All About Allulose

Sugar and high fructose corn syrup are the original industrial sweeteners—inexpensive, filled with empty calories, and contributing to diseases such as obesity, type 2 diabetes, cavities, and metabolic syndrome. Artificial sweeteners, like NutraSweet, Splenda, and Sweet’N Low, are the second-generation sweeteners. They are practically calorie-free, but cautions have been raised about their adverse effects. Sugar alcohols, such as sorbitol, xylitol, and erythritol, are the third-generation sweeteners. They’re low in calories but carry laxative effects or even worse. What about rare sugars like allulose?

 

What Is Allulose?

Allulose is a natural, so-called rare sugar, present in limited quantities in nature. “Recent technological advances, such as enzymatic engineering using genetically modified microorganisms, now allow [manufacturers] to produce otherwise rare sugars” like allulose in substantial quantities.

 

Allulose and Weight Loss

What happened when researchers evaluated the effect of allulose on fat mass reduction in people? As I discuss in my video Is Allulose a Healthy Sweetener?, more than a hundred individuals were randomized to a placebo control (0.012 grams of sucralose twice a day), a teaspoon (4 g) of allulose twice a day, or 1¾ teaspoons (7 g) of allulose twice a day for 12 weeks. Despite no changes in physical activity or calorie consumption in the groups, body fat significantly decreased following allulose supplementation. There weren’t any significant changes in LDL cholesterol levels in either of the allulose groups, though.

What about the purported anti-diabetes effects?

 

Does Allulose Help with Diabetes?

In a randomized, double-blind, placebo-controlled crossover experiment, people with borderline diabetes consumed a cup of tea containing either 1¼ teaspoons (5 g) of allulose or no allulose (control) with a meal. There was a significant reduction in blood sugar levels 30 and 60 minutes after consumption, but it was only about 15% lower compared to the control group and didn’t last beyond the first hour. To test long-term safety, the same researchers then randomized healthy people to a little over a teaspoon (5 g) of allulose three times a day with meals for 12 weeks. There didn’t appear to be any adverse side effects, but there weren’t any effects on weight or blood sugar levels either. So, it turns out the body fat data are mixed, as are the sugar data.

Chart showing effect of allulose on blood sugar in borderline diabetics

Another study found no effects of allulose on blood sugar levels in healthy participants tested up to two hours after consumption, though a similar study on individuals with diabetes did. And a systematic review and meta-analysis of all such controlled feeding trials suggested that the acute benefit on blood sugars was of “borderline significance.” It’s unclear whether this small and apparently inconsistent effect could translate into meaningful improvements in long-term blood sugar control.

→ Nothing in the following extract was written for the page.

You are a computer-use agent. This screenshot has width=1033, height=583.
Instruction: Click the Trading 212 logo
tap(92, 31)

It may not be enough just to add allulose—you might also have to cut out junk food.

 

Is Allulose Good or Bad for You?

As I discuss in my video Does the Sweetener Allulose Have Side Effects?, unlike table sugar, allulose is safe for our teeth; it apparently isn’t metabolized by cavity-causing bacteria to produce acid and promote plaque buildup. It doesn’t raise blood sugar levels either, even in people with diabetes. Allulose is considered a “relatively nontoxic” sugar, but what does that mean?

 

How Much Allulose Is Too Much?

In one study, researchers gave healthy adults beverages containing gradually higher doses of allulose “to identify the maximum single dose for occasional ingestion.” No cases of severe gastrointestinal symptoms were noted until a dose of 0.4 g per kg of bodyweight was reached, which is about eight teaspoons for the average American. Severe symptoms of diarrhea were noted at a dose of 0.5 g per kg of bodyweight, or about ten teaspoons.

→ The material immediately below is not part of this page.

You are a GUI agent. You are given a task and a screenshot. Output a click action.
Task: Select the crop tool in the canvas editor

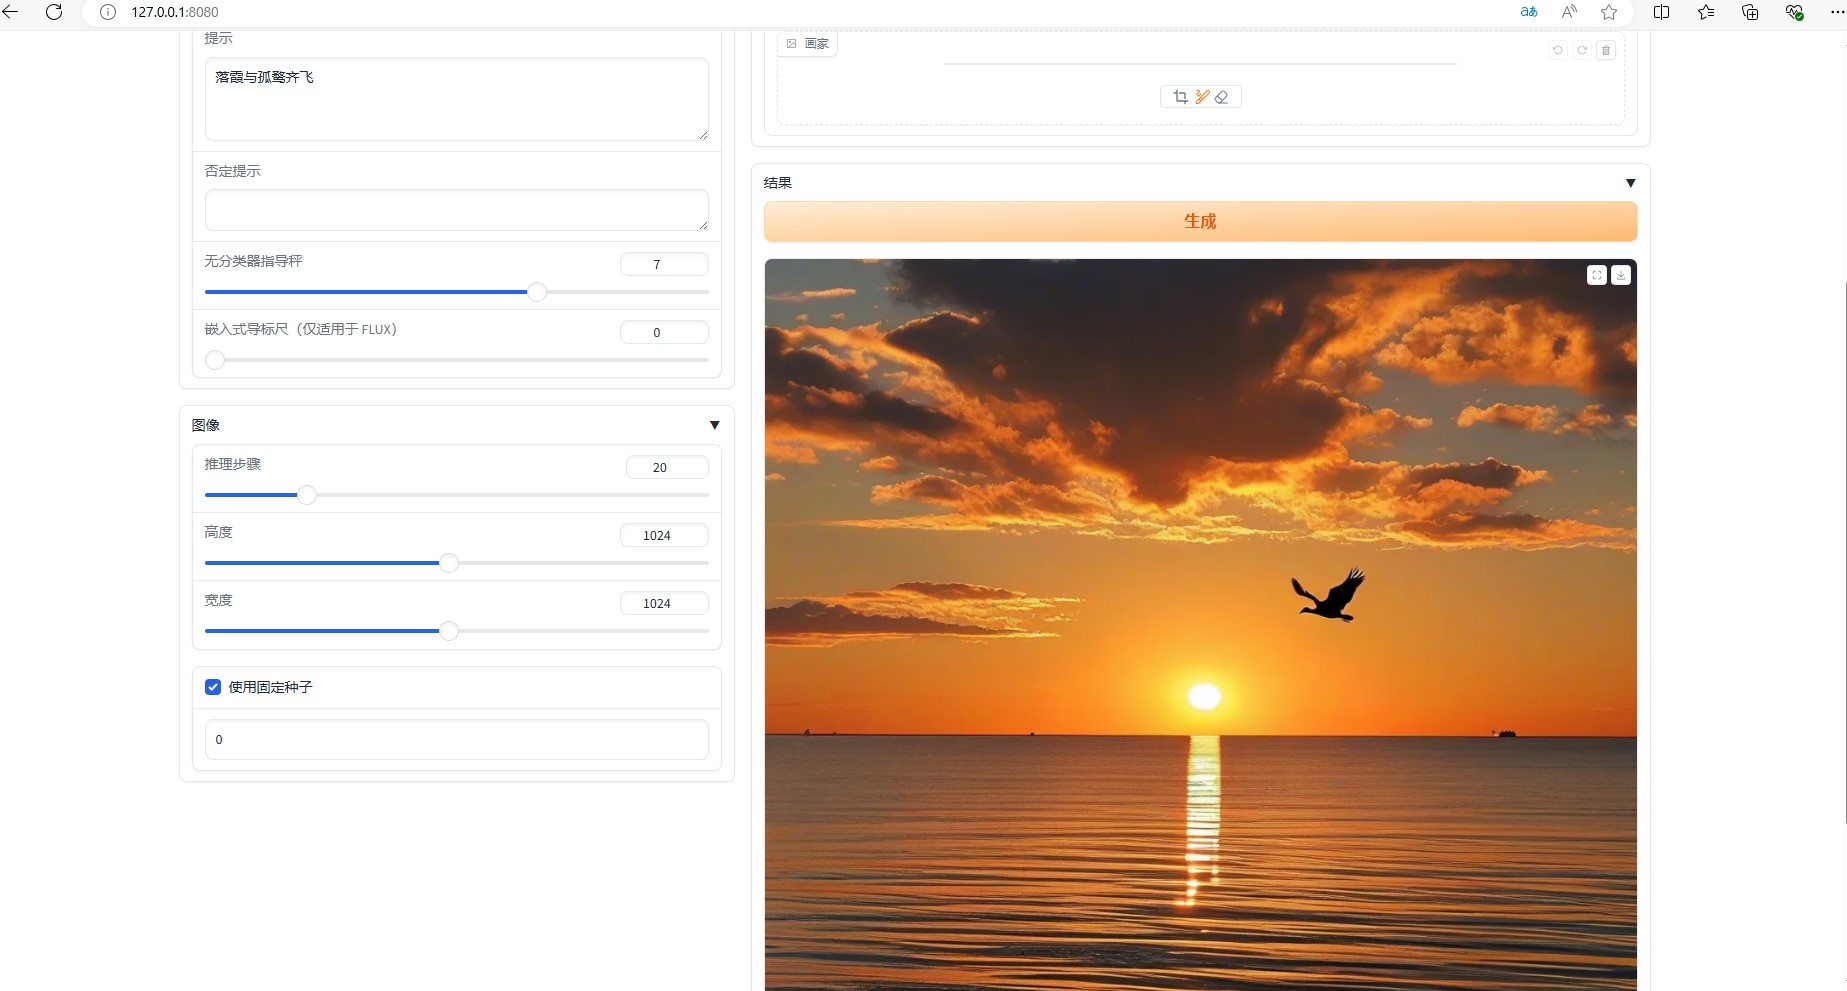(x=1180, y=97)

In terms of a daily upper limit given in smaller doses throughout the day, once participants reached around 17 teaspoons (1.0 g/kg bodyweight) a day, depending on weight, some experienced severe nausea, abdominal pain, headache, or diarrhea. So, most adults in the United States should probably stay under single doses of about 8 teaspoons (0.4 g per kg of bodyweight) and not exceed about 18 teaspoons (0.9 g per kg of bodyweight) for the whole day.

 

So, What’s the Verdict on Allulose?

Are rare sugars like allulose a healthy alternative for traditional sweeteners? Well, considering the variety of potentially beneficial effects of allulose “without known disadvantages from metabolic and toxicological studies, allulose may currently be the most promising rare sugar.” But how much is that saying? We just don’t have a lot of good human data. “As a result of the absence of these studies, it may be too early to recommend rare sugars for human consumption.” This is especially true given the erythritol debacle.